Exercise requirements: Exactly as they appear below, repeat the lines from the one with "Viewport: 471px width, 222px" through the one with "Task: Click the". Drop every picture.

-------- Task input --------

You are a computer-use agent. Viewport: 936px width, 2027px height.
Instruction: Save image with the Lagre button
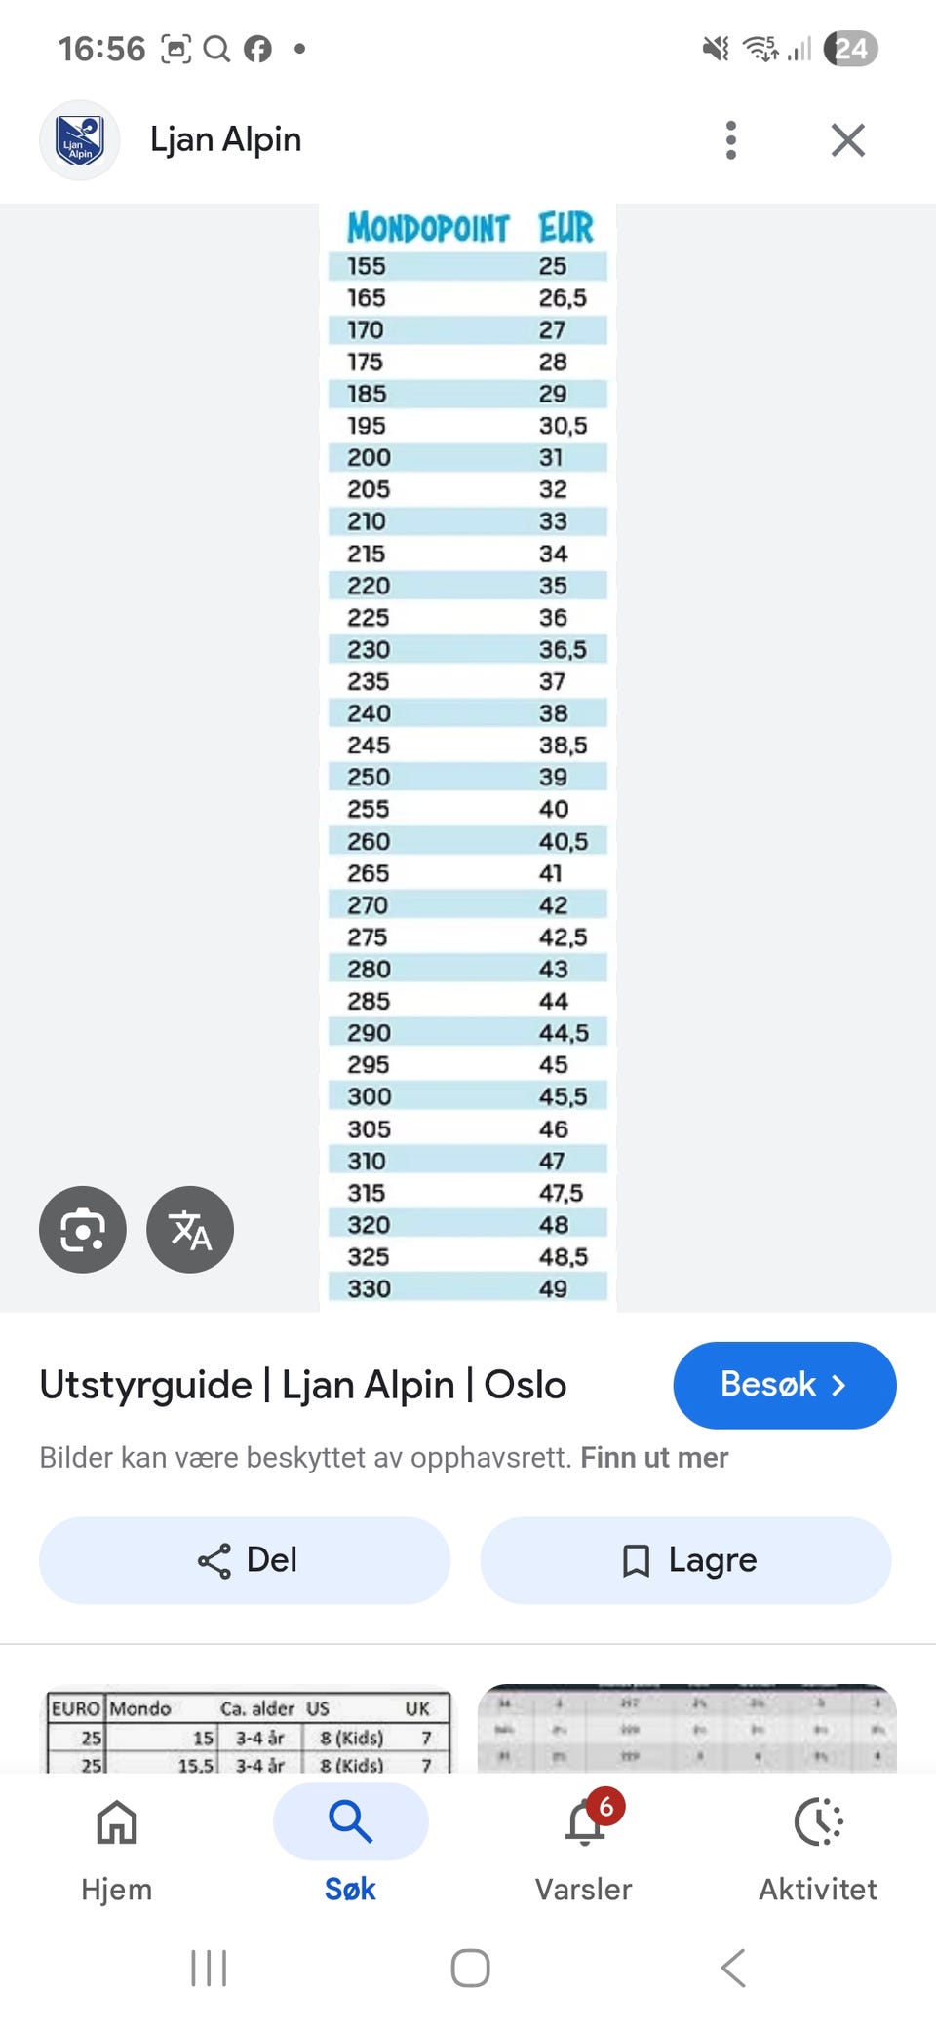point(685,1560)
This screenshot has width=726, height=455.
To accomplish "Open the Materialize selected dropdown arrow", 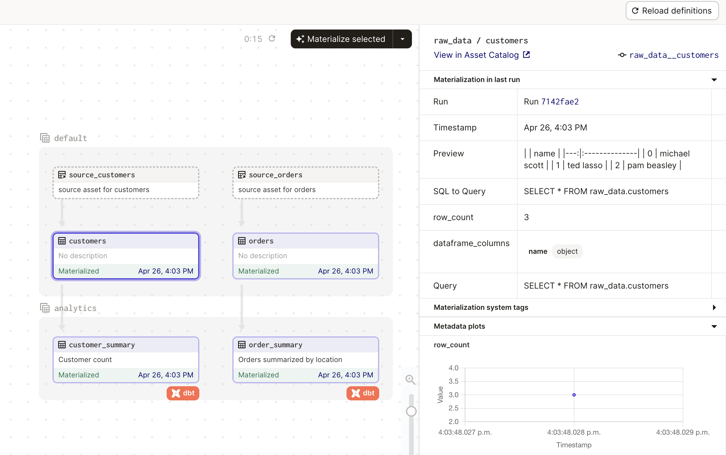I will (403, 39).
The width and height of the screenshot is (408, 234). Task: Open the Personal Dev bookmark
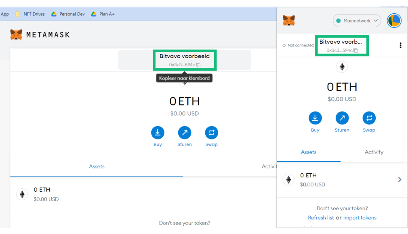click(68, 14)
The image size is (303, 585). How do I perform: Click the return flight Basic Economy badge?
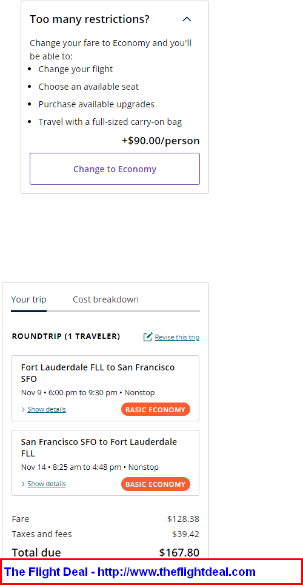click(x=156, y=484)
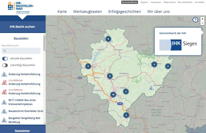The width and height of the screenshot is (206, 133).
Task: Expand the Newsletter section
Action: 22,131
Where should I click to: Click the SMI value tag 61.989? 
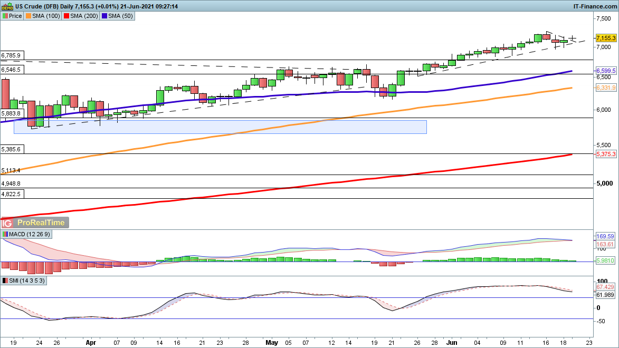606,295
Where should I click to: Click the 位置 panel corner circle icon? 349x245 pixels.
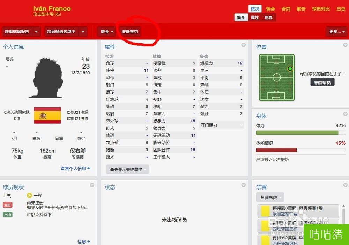345,45
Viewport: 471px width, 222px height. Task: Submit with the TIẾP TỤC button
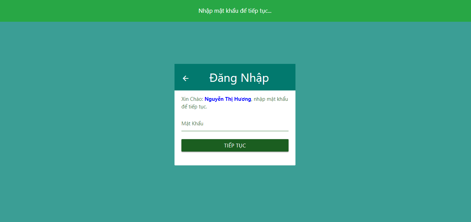click(235, 145)
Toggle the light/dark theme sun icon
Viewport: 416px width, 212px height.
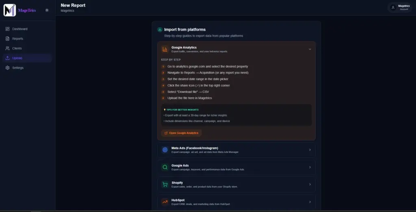(x=47, y=10)
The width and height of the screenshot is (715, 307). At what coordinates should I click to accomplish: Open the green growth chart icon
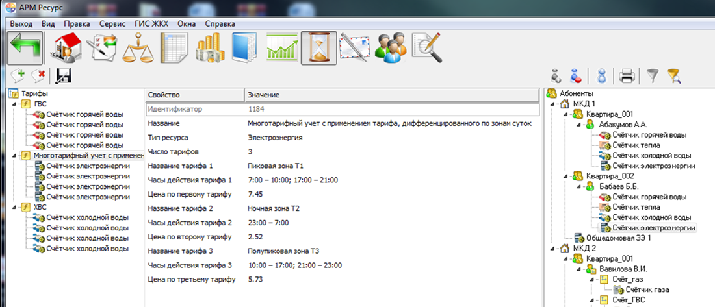click(283, 48)
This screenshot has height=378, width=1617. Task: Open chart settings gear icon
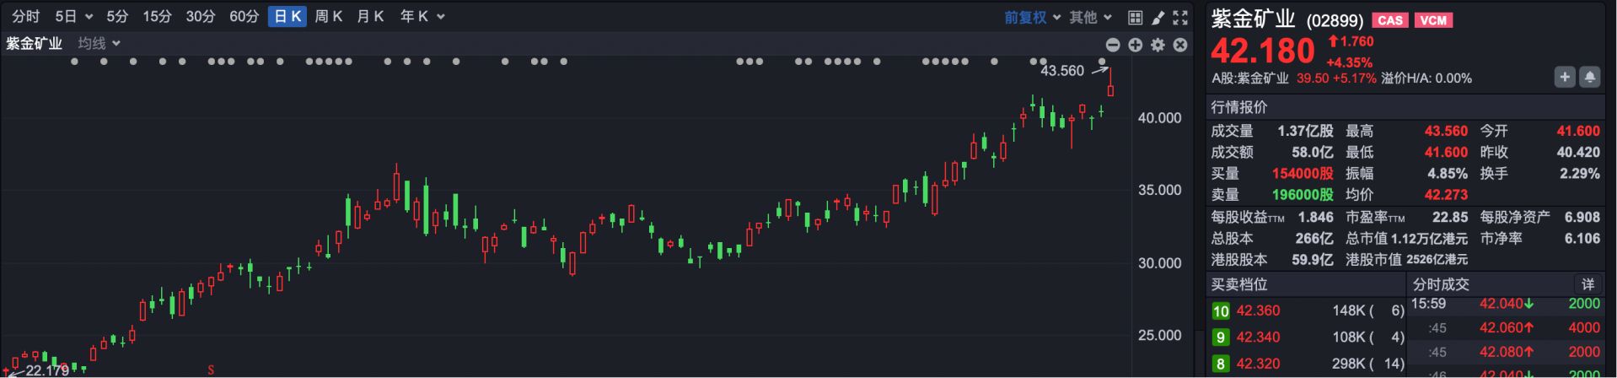tap(1158, 45)
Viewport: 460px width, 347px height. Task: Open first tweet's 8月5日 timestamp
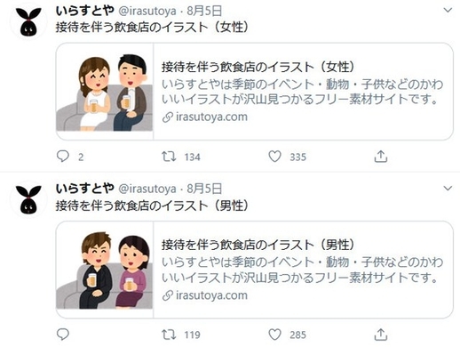204,11
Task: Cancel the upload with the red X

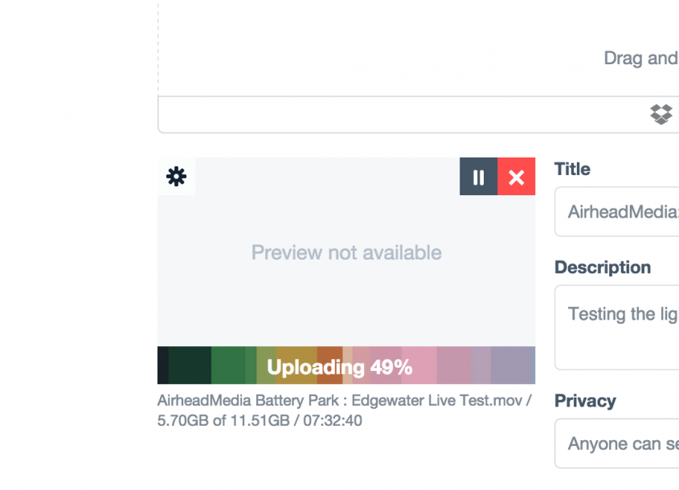Action: pyautogui.click(x=517, y=177)
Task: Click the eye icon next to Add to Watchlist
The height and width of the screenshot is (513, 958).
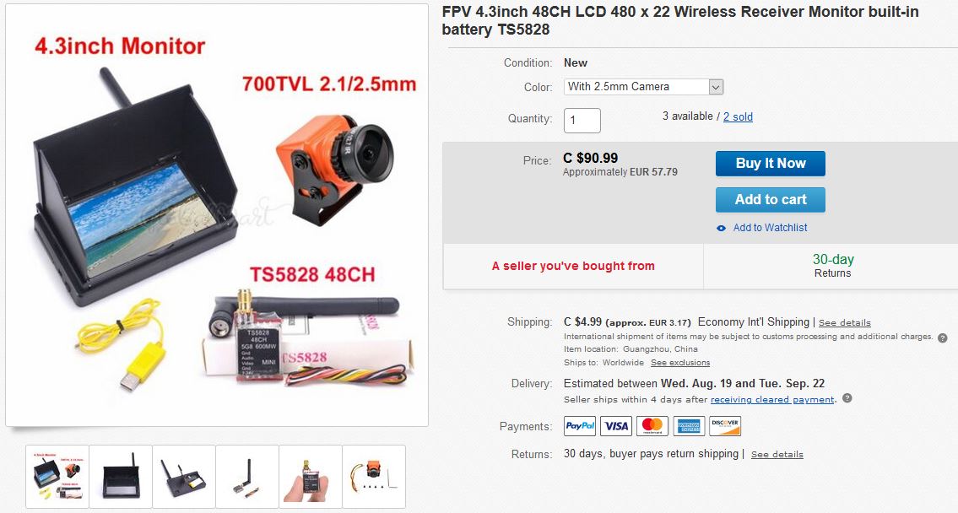Action: [722, 228]
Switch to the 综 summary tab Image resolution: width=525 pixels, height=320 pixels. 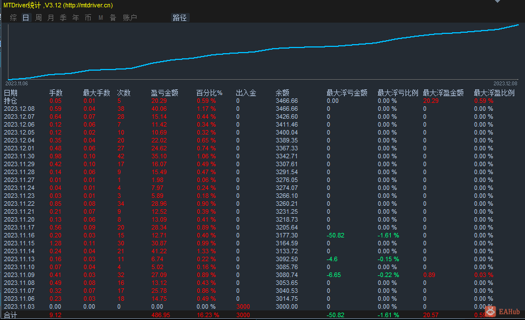pos(13,18)
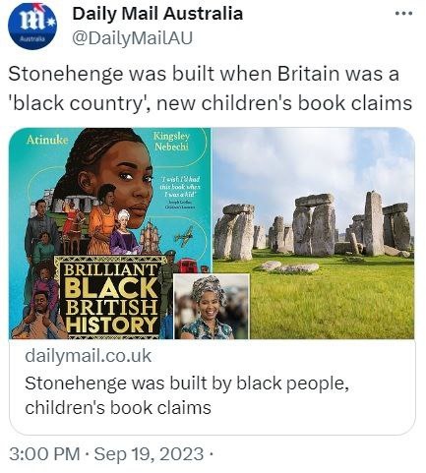
Task: Click 'Kingsley Nebechi' name on book cover
Action: coord(171,142)
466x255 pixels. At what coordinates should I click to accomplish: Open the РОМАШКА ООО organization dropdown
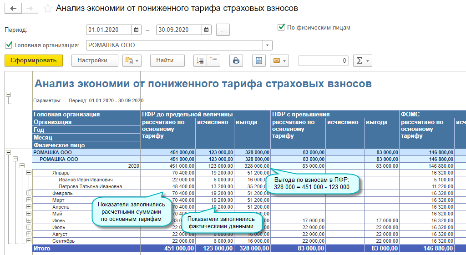tap(268, 45)
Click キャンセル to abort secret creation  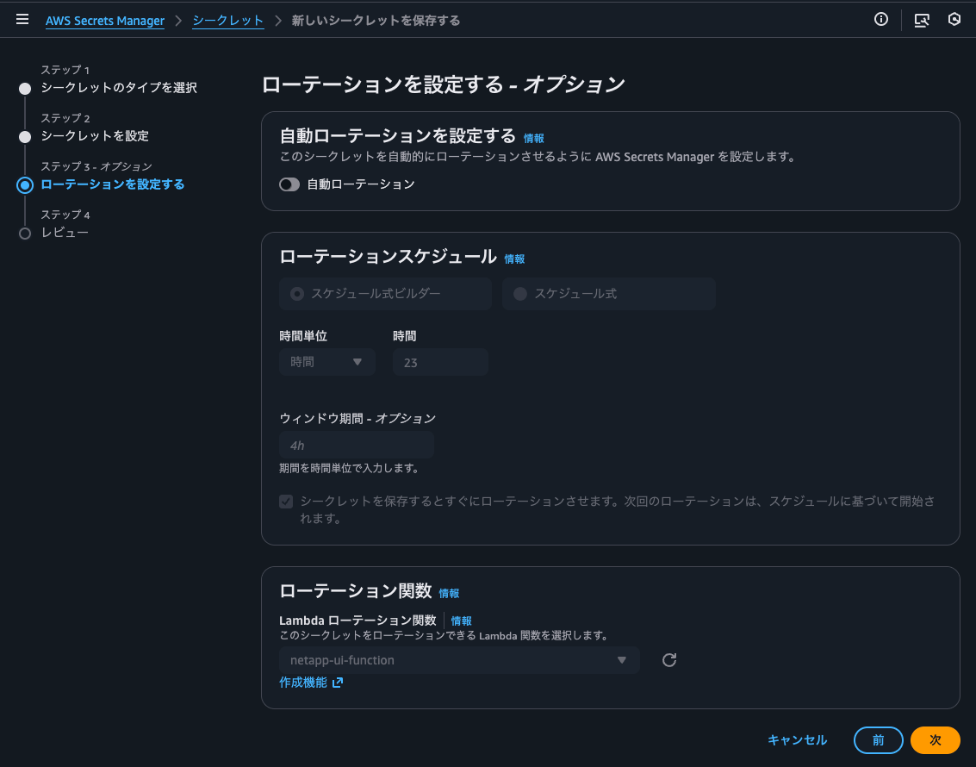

--------

Result below:
Viewport: 471px width, 222px height. Task: Submit with the TIẾP TỤC button
click(235, 145)
Toggle the light/dark theme sun icon
Viewport: 416px width, 212px height.
(x=47, y=10)
The width and height of the screenshot is (715, 307). At what coordinates should I click to accomplish: Open the green growth chart icon
click(283, 48)
This screenshot has height=378, width=1617. Task: Open chart settings gear icon
tap(1158, 45)
Viewport: 460px width, 347px height. Task: Open first tweet's 8月5日 timestamp
204,11
Task: Cancel the upload with the red X

Action: pyautogui.click(x=517, y=177)
Task: Click the eye icon next to Add to Watchlist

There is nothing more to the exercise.